How to write custom op

1. Prerequisite

  • Before code changes, please make sure the environment setting and source code build pass by build procedure.

  • Check TensorFlow version.

    $ python -c "import tensorflow as tf;print(tf.__version__)
    
  • Check Intel Extension for TensorFlow* with verbose.

    $ export ITEX_VERBOSE=1
    $ export ONEDNN_VERBOSE=1
    

    Refer to quick example.
    Refer to Intel® Extension for Tensorflow* Code Guide to familiar with source code architecture. Custom op is built into all Intel® Extension for Tensorflow* library.
    Refer to TensorFlow Guide for Creating OP for TensorFlow offcial doc.

2. Define the op interface and Register op

Take GeluOp as an example.

void  Register_GeluOp();

Declare and call Register_GeluOp()

void Register_GeluOp() {
  ITEX_VLOG(0) << "#### Register_GeluOp";
  itex::StatusUniquePtr status(TF_NewStatus());
  {
    TF_OpDefinitionBuilder* op_builder = TF_NewOpDefinitionBuilder("Gelu");
    TF_OpDefinitionBuilderAddInput(op_builder, "features: T");
    TF_OpDefinitionBuilderAddOutput(op_builder, "activations: T");
    TF_OpDefinitionBuilderAddAttr(op_builder, "T: {bfloat16, half, float}");
    TF_OpDefinitionBuilderAddAttr(op_builder, "approximate: bool = true");
    TF_OpDefinitionBuilderSetShapeInferenceFunction(op_builder,
                                                    &unchanged_shape_fn);

    TF_RegisterOpDefinition(op_builder, status.get());
    ITEX_CHECK_EQ(TF_OK, TF_GetCode(status.get()))
        << "Gelu op registration failed: ";
  }
}

Specify the name of the op, its inputs (types and names) and outputs (types and names), as well as docstrings and any attrs the op might require.

  • Note:You can add ITEX_VLOG(0) << "#### Register_GeluOp"; in the code begining for debug.

3. Register the kernels for the op

For example, GeluOp, one kernel made for CPUs, and a separate one for GPUs.
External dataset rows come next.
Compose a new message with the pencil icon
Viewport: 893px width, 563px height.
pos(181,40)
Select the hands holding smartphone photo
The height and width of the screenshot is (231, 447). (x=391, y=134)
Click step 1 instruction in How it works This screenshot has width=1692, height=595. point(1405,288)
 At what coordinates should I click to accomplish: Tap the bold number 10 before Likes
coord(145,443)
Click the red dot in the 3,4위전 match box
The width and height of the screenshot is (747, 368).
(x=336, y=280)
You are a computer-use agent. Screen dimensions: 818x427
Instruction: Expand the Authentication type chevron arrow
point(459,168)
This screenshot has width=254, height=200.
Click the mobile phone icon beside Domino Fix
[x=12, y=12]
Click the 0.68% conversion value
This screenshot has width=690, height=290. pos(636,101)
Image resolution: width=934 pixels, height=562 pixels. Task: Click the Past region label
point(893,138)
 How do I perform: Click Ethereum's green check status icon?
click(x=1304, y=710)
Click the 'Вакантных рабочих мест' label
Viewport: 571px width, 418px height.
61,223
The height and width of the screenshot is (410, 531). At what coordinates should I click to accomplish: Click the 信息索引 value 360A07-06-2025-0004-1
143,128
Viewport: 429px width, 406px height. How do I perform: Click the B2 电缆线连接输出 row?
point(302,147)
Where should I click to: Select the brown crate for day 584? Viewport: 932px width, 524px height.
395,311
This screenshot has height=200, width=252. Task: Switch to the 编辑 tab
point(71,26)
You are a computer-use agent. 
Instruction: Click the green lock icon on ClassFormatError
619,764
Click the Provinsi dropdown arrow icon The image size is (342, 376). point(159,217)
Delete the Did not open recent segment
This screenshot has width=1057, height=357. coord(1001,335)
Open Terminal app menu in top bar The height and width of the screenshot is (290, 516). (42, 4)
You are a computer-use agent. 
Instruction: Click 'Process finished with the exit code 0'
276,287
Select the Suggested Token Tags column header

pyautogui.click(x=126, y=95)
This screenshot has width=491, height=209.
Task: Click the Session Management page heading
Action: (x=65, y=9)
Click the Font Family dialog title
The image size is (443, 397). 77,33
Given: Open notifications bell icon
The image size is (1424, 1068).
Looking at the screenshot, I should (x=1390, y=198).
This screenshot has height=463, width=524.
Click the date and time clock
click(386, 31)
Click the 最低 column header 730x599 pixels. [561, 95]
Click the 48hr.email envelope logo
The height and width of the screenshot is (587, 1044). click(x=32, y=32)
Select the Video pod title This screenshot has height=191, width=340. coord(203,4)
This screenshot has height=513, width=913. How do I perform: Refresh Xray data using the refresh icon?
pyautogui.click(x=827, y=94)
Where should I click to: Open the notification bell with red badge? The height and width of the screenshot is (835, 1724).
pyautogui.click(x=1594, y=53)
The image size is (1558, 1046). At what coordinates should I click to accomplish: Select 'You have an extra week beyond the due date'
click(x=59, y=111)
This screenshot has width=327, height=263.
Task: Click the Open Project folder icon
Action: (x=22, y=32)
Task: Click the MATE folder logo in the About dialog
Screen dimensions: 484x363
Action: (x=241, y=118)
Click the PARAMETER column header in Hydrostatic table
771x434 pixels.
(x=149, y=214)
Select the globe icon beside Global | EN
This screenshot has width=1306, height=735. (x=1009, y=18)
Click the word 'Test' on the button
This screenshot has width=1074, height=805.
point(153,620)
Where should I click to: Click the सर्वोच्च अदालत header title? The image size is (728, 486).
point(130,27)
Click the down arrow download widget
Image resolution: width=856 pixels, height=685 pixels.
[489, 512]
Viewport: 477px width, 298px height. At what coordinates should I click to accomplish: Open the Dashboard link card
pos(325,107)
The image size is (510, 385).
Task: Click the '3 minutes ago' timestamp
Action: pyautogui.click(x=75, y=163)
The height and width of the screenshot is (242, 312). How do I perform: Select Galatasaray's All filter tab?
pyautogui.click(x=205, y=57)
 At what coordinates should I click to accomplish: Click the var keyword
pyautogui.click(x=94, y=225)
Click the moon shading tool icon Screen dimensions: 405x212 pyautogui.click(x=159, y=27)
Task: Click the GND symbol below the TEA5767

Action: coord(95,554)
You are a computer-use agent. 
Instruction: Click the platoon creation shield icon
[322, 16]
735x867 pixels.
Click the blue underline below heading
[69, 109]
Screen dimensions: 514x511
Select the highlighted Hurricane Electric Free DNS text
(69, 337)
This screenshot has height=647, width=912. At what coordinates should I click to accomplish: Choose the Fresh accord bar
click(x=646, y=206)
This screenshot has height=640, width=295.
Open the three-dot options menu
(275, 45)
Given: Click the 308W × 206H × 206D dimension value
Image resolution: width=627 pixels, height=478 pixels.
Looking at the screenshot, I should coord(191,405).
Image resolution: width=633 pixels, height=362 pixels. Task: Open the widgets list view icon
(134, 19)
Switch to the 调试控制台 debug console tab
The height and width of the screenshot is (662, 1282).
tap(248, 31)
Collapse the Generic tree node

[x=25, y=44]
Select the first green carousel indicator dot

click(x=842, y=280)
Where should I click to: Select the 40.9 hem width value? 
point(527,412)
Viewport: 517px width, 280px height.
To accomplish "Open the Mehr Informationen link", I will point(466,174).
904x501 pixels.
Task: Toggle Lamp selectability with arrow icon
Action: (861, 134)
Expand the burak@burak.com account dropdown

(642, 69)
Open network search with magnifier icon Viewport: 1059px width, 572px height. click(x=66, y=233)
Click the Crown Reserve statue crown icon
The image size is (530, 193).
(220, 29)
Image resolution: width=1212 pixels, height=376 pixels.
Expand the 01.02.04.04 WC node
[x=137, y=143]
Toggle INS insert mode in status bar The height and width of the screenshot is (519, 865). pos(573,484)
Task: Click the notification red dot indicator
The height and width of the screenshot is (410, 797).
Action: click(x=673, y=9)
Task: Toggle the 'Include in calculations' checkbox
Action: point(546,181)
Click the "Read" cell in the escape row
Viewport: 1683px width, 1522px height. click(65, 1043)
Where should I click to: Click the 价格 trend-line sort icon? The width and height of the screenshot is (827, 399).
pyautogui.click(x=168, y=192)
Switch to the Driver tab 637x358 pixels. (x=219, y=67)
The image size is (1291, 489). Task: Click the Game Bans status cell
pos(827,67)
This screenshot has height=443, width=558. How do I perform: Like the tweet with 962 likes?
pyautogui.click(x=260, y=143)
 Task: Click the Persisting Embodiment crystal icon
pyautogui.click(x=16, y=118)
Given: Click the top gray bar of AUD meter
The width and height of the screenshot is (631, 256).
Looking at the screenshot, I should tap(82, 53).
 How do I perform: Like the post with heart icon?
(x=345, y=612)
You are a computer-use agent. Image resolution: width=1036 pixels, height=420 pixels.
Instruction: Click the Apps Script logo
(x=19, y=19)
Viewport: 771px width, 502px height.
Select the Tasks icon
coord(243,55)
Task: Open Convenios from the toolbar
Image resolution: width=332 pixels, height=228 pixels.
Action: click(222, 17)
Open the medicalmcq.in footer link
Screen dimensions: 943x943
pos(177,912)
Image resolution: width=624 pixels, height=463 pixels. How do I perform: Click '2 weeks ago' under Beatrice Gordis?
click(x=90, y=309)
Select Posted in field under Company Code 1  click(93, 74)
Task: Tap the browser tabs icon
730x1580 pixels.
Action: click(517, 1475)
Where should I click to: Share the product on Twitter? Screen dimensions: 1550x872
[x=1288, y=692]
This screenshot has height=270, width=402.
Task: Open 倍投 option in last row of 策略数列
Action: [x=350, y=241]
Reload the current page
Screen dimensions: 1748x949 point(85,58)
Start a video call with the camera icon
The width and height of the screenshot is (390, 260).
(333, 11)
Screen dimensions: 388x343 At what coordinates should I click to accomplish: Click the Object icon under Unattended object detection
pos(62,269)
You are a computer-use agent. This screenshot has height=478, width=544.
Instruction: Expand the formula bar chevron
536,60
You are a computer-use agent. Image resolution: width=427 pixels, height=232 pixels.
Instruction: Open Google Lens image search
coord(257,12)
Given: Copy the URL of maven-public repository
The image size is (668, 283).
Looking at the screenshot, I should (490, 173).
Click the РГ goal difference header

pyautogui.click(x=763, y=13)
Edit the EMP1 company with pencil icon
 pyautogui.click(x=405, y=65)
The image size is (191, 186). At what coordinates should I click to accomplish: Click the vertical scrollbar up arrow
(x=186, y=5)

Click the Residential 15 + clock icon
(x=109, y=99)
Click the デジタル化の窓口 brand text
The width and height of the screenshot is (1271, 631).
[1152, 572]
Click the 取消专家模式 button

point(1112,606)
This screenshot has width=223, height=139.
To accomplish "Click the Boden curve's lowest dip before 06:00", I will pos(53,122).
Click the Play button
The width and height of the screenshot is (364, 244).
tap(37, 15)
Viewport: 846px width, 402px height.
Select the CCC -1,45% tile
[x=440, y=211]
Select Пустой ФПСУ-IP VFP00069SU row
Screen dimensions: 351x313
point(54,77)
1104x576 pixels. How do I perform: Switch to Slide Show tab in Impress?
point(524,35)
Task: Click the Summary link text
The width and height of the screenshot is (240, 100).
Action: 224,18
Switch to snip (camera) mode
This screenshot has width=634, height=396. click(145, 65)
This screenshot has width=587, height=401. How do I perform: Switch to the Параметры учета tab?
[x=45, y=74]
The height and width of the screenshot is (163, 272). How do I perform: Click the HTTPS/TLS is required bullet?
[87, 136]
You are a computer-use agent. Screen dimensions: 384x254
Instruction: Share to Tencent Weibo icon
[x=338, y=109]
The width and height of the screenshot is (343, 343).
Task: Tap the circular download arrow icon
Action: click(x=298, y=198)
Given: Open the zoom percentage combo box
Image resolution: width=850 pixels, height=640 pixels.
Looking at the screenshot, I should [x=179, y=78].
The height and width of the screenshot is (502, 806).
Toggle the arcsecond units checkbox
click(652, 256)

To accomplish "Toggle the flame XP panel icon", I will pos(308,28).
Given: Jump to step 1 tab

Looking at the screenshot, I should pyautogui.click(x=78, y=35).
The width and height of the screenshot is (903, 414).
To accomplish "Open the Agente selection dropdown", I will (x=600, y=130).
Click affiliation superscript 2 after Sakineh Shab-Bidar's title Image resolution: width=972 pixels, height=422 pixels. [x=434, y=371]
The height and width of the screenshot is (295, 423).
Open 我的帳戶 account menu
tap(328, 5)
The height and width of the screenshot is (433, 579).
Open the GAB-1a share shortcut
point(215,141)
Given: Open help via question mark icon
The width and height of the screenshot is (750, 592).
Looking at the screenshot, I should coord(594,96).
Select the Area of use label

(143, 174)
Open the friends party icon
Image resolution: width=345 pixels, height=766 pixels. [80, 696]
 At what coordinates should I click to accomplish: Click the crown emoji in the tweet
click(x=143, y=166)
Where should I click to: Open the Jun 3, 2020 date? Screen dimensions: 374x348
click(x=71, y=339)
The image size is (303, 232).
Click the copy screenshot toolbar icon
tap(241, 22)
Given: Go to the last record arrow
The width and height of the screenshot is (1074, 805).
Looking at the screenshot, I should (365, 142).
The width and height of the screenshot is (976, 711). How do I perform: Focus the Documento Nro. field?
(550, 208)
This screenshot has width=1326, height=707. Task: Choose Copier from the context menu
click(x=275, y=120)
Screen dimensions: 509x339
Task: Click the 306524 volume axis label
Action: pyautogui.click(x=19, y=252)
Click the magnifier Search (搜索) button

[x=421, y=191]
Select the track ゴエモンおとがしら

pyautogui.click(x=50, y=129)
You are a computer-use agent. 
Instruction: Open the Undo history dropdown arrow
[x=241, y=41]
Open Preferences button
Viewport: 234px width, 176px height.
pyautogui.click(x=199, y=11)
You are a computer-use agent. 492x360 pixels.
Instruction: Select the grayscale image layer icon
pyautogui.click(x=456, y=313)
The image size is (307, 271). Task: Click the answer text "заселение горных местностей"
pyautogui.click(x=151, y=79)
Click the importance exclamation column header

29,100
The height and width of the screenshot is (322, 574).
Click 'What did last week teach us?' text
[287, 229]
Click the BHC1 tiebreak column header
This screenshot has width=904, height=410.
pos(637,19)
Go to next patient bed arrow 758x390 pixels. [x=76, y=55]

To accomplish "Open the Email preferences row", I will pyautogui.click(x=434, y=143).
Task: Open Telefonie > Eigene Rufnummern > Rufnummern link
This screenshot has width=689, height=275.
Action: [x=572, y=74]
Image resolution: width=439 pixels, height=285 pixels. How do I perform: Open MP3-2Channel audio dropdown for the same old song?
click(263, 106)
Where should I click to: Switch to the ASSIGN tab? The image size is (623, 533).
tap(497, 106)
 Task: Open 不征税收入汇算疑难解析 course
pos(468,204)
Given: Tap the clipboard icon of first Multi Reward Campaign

itex/core/kernels/cpu/relu_op.cc Register CPU kernel Gelu for GeluOp

REGISTER_KERNEL_BUILDER(                                   \
Name("Gelu").Device(DEVICE_CPU).TypeConstraint<type>("T"), \
GeluOp<CPUDevice, type>);                                  \

itex/core/kernels/gpu/relu_op.cc Register GPU kernel Gelu for GeluOp

REGISTER_KERNEL_BUILDER(                                   \
Name("Gelu").Device(DEVICE_GPU).TypeConstraint<type>("T"), \
GeluOp<GPUDevice, type>);                                  \

Device determines the engine type, cpu or gpu
”T” makes the kernel type polymorphism.

Note: load_ops_library will load the library, and ops/kernels registered in the library via theREGISTER_* macros are made available in the TensorFlow process. For example, we can use load_ops_library.gelu() in python directly.

4. Implement the kernels

For example, GeluOp construction, GeluOp -> ReluBaseOp -> EltwiseBaseOp -> OpKernel

template <typename Device, typename T>
class GeluOp : public ReluBaseOp<Device, T> {
 public:
  explicit GeluOp(OpKernelConstruction* context)
      : ReluBaseOp<Device, T>(context, dnnl::algorithm::eltwise_gelu_erf, 0.0f,
                              0.0f) {
    ITEX_VLOG(0) << "#### GeluOp construct";
    if (context->HasAttr("approximate")) {
      OP_REQUIRES_OK(context, context->GetAttr("approximate", &approximate_));
      this->alg_kind_ = approximate_ ? algorithm::eltwise_gelu_tanh
                                     : algorithm::eltwise_gelu_erf;
    }
  }
  • Note: You can add ITEX_VLOG(0)  <<  "#### GeluOp construct"; in the code for debug.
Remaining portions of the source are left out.